Hey! These docs are for version 6.3, which is no longer officially supported. Click here for the latest version, 6.7!

## Overview

This pages lists important concepts and idea you should understand to make full use of Opsview

## Hosts and Services

A service is something that is important to you, that you want to know the status of. Services can be "active" (checked on a regular basis) or "passive" (waits to be given data). This document will focus only on "Active" Service Checks.

All Services (also called a _Check _or a _Service Check_) have a status, one line of output and (optionally) some performance data.

Hosts are a logical grouping for a set of services (normally associated with a single device on a network). Services have to be associated with a host - they cannot exist without a host.

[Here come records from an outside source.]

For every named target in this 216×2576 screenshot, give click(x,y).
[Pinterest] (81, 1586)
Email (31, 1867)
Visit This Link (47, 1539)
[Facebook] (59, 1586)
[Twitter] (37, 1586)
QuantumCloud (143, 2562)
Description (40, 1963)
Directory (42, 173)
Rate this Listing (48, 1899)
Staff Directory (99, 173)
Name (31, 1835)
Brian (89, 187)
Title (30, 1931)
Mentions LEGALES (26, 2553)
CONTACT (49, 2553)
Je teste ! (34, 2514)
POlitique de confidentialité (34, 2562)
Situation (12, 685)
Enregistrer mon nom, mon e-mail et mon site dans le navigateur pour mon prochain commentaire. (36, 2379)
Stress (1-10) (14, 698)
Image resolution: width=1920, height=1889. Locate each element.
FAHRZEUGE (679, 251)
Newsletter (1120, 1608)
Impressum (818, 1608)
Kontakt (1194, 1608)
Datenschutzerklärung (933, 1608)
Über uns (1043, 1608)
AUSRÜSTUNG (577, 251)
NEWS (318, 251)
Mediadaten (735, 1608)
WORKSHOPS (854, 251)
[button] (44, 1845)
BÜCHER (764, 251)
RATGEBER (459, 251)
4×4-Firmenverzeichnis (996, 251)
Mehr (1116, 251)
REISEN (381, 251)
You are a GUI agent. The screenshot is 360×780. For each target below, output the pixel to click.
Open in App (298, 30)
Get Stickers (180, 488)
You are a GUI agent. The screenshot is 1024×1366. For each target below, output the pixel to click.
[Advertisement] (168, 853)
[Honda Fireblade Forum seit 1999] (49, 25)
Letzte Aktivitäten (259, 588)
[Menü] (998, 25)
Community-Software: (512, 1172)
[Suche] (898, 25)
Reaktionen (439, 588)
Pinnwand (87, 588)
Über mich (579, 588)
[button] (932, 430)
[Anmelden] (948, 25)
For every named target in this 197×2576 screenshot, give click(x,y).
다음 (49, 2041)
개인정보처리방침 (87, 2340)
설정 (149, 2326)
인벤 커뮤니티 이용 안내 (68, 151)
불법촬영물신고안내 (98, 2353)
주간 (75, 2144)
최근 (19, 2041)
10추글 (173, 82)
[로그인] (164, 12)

Services are regularly checked based upon their check interval. Each Service is checked independently of other Services and all have their own timing schedules.

Hosts are also checked. This can be on a regular basis (if its host check interval is defined). The Host will also be checked “on-demand” by the monitoring engine whenever a Service has changed state.

**Note**: Hosts without any services will **not **be shown in the monitoring status pages.

See more details within the [Hosts, Host Groups and Host Check Commands](🔗) section.

## States

Services have one of 4 possible States:

  • OK - Everything is fine

  • CRITICAL - Something is wrong

  • WARNING - Something may be wrong

  • UNKNOWN - There is some internal error with the check such as incorrect parameters, or there is a dependency failure

The last 3 states are collectively called _Problem States_.

Hosts have one of 3 possible States:

  • UP - Host is okay

  • DOWN - Host has a problem

  • UNREACHABLE - All parents of this host are in a failure state. This is a calculated state based on the parent/child relationship dependency of a Host

If a Host is DOWN, then the Services on the Host will be marked as CRITICAL with the summary text of "Dependency failure: Host X is DOWN". Service will no longer be executed until the Host has returned to an UP state.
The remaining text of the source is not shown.